ACTIVITY - Pick up the passage about Hashimoto's thyroiditis after its final sentence and carry it forward.

╭─ EXTRACT TO READ

Who Commonly Gets Hashimoto’s Thyroiditis?
Whilst all age groups and both males and females can get it, Hashimoto’s Thyroiditis, also known as chronic lymphocytic thyroiditis, most commonly occurs in middle aged women . If you also have a family history of thyroid disease your chances of developing it increase too.
Apart from this, people who have other autoimmune diseases have higher risk factors of developing Hashimoto’s disease, particularly those with rheumatoid arthritis, lupus or type 1 diabetes.
Exposure to excessive amounts of radiation has also been linked to increased cases of Hashimoto Thyroiditis. However, if you have Hashimoto’s disease or other types of autoimmune thyroid disorders, you may be sensitive to harmful side effects from too much iodine.
How is Hashimoto’s disease diagnosed?
First, your healthcare provider will check your medical history and perform a physical examination followed by some blood tests.
He or she will feel your thyroid gland to determine if it is enlarged. The thyroid is a small, butterfly-shaped gland in the front of your neck.

╰─
╭─ DATASET EXTRACT

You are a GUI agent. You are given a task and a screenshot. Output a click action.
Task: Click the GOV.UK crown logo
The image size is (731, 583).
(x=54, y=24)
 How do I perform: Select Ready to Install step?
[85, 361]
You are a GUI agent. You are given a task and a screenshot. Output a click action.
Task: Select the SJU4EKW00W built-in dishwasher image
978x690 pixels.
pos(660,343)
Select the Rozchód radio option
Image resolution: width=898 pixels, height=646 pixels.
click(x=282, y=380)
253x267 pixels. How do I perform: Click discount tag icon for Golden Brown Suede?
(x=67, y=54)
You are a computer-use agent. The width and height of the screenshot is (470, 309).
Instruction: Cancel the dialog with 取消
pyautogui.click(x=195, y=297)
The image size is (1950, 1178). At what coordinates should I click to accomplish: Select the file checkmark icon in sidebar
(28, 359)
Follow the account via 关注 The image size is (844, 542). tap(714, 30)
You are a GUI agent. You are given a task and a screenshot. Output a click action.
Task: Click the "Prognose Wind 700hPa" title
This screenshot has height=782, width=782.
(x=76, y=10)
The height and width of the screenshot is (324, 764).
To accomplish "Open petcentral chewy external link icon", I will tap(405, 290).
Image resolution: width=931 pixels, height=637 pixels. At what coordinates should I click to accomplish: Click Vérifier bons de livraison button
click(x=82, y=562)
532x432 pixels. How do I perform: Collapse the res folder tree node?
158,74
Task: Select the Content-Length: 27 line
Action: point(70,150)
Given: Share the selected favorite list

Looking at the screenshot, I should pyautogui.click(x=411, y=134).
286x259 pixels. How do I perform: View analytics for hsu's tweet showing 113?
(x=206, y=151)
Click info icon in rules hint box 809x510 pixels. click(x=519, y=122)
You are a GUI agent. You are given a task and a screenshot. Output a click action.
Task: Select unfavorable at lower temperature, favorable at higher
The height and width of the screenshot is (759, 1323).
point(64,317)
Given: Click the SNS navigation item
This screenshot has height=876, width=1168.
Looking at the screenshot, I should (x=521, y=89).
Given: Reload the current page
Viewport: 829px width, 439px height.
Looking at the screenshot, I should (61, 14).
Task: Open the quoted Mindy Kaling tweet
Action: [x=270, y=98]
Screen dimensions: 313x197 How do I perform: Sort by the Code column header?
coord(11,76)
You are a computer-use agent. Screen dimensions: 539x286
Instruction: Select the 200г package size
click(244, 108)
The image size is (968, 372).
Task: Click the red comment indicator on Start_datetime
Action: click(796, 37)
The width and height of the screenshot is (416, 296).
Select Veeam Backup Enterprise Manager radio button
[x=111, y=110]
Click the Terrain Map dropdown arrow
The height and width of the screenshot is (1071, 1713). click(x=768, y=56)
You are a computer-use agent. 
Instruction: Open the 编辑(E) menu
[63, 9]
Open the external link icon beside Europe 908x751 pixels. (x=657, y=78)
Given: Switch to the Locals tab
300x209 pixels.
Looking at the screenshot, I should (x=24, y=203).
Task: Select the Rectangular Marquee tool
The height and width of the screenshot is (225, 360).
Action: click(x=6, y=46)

╰─

RESPONSE AREA -
A blood test tells whether you have the antibodies that suggest Hashimoto’s disease. More than one in 10 people have the antibodies but have normal thyroid function. Having only the antibodies does not cause hypothyroidism.
TSH Test: TSH (Thyroid Stimulating Hormone) is hormone released from your pituitary gland when there is not enough thyroid hormone in the system.
Find out if you develop symptoms of Hashimoto’s Hypothyroidism?
As is the case with most symptoms of thyroid disease, they’re slow to develop and often mistaken for other disorders with similar symptoms. Due to its predominance in post menopausal women, many of the symptoms can easily be mistaken for that too and overlooked accordingly.
Sometimes someone with Hashimoto’s thyroiditis may develop goiter, which is when the thyroid swells. As the disease progresses, symptoms worsen and it’s at this point that many people begin to realize they could have thyroid problems.
The symptoms of Hashimoto’s disease are typical of hypothyroidism and include:
- Intolerance for cold
- Dry, pale skin
- Weight gain
- Puffiness around the eyelids and nose
- Alopecia (hair loss)
- Swollen tongue
- Brittle nails
- Sore stiff muscles and muscle weakness
- Pain and stiffness in joints
- Menorrhagia or, less commonly, amenorrhea
- The front of your neck may appear enlarged.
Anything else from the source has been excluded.